Chapitre sept

ZAYN-It's You
The Weeknd ft. Ed Sheeran-Dark Times

I won't, I won't, I won't
Je ne, je ne, je ne
Cover my scars
Couvrirai pas mes cicatrices
I'll let them bleed
Je les laisserai saigner

Les essuies glaces passent et repassent sur mon pare-brise sans arrêt étant donné la pluie qui s'abat à l'extérieur de ma petite voiture. Je regarde l'heure sur ma montre ; 18:35, puis me tourne vers ma sœur qui dort à mes côtés. Je la secoue gentiment pour la réveiller et elle semble petit à petit sortir de sa bulle. Elle s'étire sans m'épargner d'un coup dans le menton sans même s'excuser, mais je me contente de lancer un "fais gaffe" pas très convaincant.

- Pourquoi tu m'as réveillé ? grogne-t-elle.

- Parce que nous sommes bientôt arrivés.

Aussitôt que je prononce cette phrase, je réalise que nous sommes effectivement plus qu'à une quinzaine de minutes de chez nous et je sens instantanément une boule se creuser dans mon estomac. C'est comme ça à chaque fois de toute façon. Elle revient à chaque fois que je suis de retour chez moi. Et je sais très bien pourquoi.

- Tu aurais pu attendre qu'on arrive, râle-t-elle, en croisant les bras et en allongeant ses jambes sur le tableau de bord.

- Désolé, je lâche dans un murmure.

Ma sœur tend ensuite son bras vers ma radio et change de station. Pour mon plus grand malheur, elle choisit du Rap, musique que je n'affectionne pas particulièrement ce que je lui fais remarquer :

- Mets autre chose s'il te plaît.

- Non, c'est très bien, rétorque-t-elle.

Je pousse un petit soupire las et me concentre sur la route tout en essayant de ne pas penser à mon arrivée dans ma maison d'enfance. Chose vraiment pas simple, car je reconnais chaque endroit que l'on dépasse et qu'ils me rappellent tous des souvenirs. Des bons comme des mauvais.

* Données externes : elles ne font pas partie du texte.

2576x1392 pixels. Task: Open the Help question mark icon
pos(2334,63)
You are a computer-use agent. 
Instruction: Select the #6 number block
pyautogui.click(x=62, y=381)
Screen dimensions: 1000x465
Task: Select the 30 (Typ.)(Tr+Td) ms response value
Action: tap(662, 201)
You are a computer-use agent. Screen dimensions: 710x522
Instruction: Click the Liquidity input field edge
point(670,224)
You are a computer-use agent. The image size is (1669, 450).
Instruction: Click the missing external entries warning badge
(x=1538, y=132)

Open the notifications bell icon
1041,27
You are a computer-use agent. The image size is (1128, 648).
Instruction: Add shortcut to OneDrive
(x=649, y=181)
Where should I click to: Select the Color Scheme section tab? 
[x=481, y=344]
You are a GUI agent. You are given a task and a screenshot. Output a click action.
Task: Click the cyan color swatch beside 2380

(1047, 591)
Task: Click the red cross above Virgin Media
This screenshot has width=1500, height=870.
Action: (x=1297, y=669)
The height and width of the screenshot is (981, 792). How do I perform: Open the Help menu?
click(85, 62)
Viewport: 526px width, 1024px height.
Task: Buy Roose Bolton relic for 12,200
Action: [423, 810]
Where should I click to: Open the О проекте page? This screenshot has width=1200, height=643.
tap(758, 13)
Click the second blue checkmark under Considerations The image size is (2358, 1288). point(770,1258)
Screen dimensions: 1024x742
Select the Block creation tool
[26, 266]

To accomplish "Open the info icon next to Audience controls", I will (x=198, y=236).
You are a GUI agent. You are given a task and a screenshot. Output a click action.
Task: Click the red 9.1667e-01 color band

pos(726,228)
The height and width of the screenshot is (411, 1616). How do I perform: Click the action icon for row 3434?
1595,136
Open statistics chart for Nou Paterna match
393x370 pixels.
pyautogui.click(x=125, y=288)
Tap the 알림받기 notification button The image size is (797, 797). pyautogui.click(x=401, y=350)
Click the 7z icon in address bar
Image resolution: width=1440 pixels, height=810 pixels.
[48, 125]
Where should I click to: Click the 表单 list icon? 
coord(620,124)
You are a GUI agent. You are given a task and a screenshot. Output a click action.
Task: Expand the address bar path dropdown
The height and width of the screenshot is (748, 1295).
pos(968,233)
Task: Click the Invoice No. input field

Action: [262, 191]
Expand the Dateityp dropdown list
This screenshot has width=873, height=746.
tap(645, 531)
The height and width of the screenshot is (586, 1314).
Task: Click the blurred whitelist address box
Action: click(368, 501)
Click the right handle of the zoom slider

Nous finissons pas arriver dans notre quartier et je me gare sur le parking, se situant à une cinquantaine de mètres de la maison. Je sors du véhicule et avale un grand bol d'air frais avant de sortir le fauteuil roulant de ma sœur et de le déplier. Je l'apporte ensuite à côté de la porte d'Amandine et lui ouvre la portière. Elle a les yeux baissés par la honte d'être incapable de faire cette petite action si banale pour n'importe qui, mais plus pour elle. Je passe alors un bras sous sa nuque et un autre sous ses cuisses pour la transporter sur le siège du fauteuil, non sans difficulté tant je n'ai pas de force. Ma sœur ne dit pas un mot et part directement vers la maison, son sac posé sur ses genoux. Après avoir fermé la portière, je me saisis à mon tour de mon sac et ferme ma petite voiture avant de rejoindre ma sœur qui est embêtée pour ouvrir le portail. Je le lui ouvre alors et la laisse passer avant de m'engouffrer à mon tour dans la petite allée menant à la porte d'entrée.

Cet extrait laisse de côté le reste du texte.